The given figure gives a speed-time graph of a particle in motion along a constant direction. Three equal intervals of time are shown. In which interval is the average acceleration greatest in magnitude? In which interval is the average speed greatest? Choosing the positive direction as the constant direction of motion, give the signs of v and a in the three intervals. What are the accelerations at the points A, B, C and D?

Answer 1

1. The average acceleration's magnitude is determined by
   = `"Change in speed"/"Time interval"`
   The average acceleration over a brief period of time matches the v-t graph's slope during that specific interval. The v-t graph's slope is maximum during interval 2 when compared with intervals 1 and 3, therefore the greatest average acceleration in magnitude is observed in interval 2.

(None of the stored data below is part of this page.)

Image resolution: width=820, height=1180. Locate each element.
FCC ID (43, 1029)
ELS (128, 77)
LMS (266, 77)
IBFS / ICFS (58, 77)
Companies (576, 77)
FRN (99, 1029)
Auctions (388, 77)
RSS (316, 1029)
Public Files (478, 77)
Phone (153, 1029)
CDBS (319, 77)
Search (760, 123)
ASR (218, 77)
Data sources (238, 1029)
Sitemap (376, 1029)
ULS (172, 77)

2. Interval 3 has the highest average speed since peak D reaches the maximum on the speed axis.
3. v > 0 is positive throughout all three time intervals.
4. The graph's slope is positive in intervals 1 and 3, which means a > 0; thus, acceleration is positive in these intervals. Conversely, the slope is negative in interval 2, indicating a negative acceleration. Hence, a > 0 signifies a positive acceleration in intervals 1 and 3, and a < 0 indicates a negative acceleration in interval 2.
5. Since the slope is zero at points A, B, C, and D, the acceleration at these points is also zero.